Modulation of the rhizosphere microbiome structure and optimization of beneficial functions in winter wheat induced by Bacillus subtilis: a metagenomic and phenotypic study.

The rhizosphere microbiome critically determines plant health and productivity. This study investigated the impact of Bacillus subtilis H38 on the taxonomic and functional profiles of the winter wheat (Triticum aestivum L.) rhizosphere microbiome under typical chernozem conditions using 16S rRNA gene sequencing and shotgun metagenomics, complemented by plant phenotypic evaluation and targeted metabolite analysis. Inoculation with B. subtilis H38 significantly restructured the rhizosphere bacterial community, increasing alpha-diversity (Shannon index from 5.8 to 6.7) and showing distinct clustering in beta-diversity analysis.

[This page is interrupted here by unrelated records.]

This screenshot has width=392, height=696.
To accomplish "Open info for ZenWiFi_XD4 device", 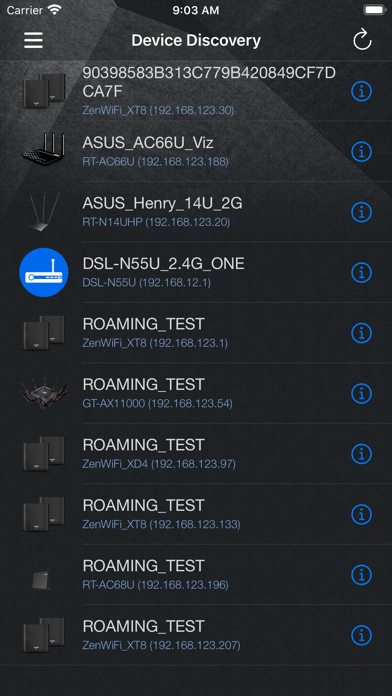I will pos(361,454).
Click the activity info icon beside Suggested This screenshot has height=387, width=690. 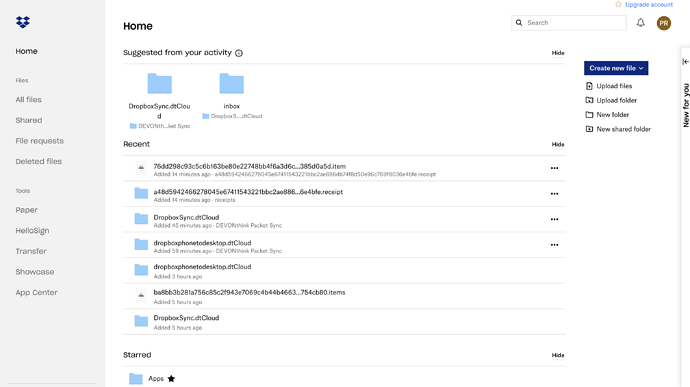(239, 53)
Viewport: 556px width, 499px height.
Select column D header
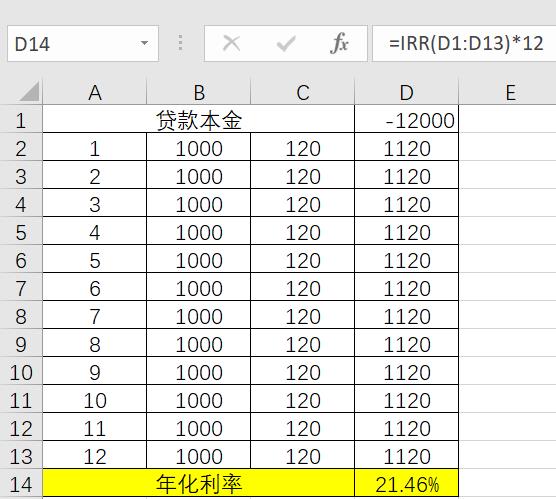coord(406,93)
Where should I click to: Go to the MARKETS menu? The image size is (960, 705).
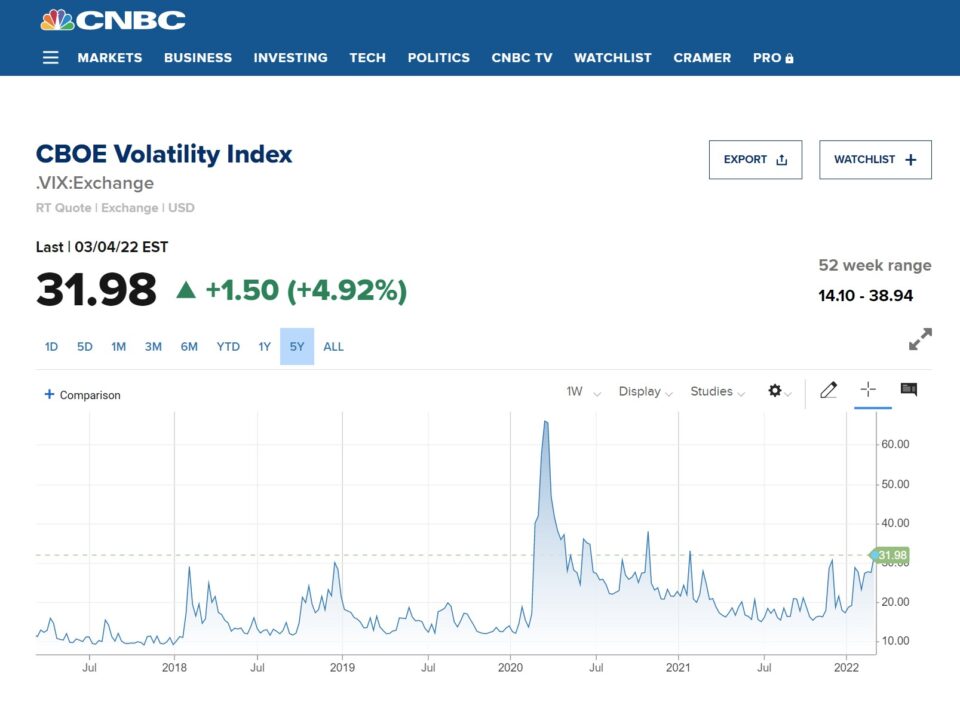point(110,58)

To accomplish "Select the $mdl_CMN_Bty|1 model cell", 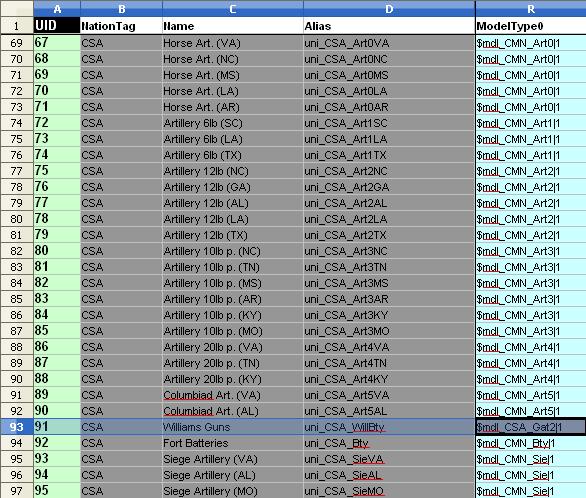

The relative abundance of putative plant-beneficial genera, including Bacillus, Pseudomonas, Azotobacter, and Streptomyces, was significantly elevated. Shotgun metagenomic analysis revealed enrichment of functional genes associated with nitrogen fixation, phosphorus mobilization, phytohormone biosynthesis, siderophore production, and synthesis of antimicrobial compounds. Targeted metabolomic analysis confirmed elevated levels of indole-3-acetic acid (IAA) and key siderophores. Concurrently, treated wheat plants exhibited an 18.0% increase in above-ground biomass and a 25.0% increase in root length under field conditions. These findings underscore the potential of B. subtilis to beneficially reshape the rhizosphere microbiome and its metagenome, leading to enhanced plant growth, and highlight its utility as a potent biofertilizer for improving wheat productivity. This research reinforces the potential of harnessing beneficial plant-microbe interactions to enhance agricultural productivity while minimizing dependence on synthetic agrochemicals.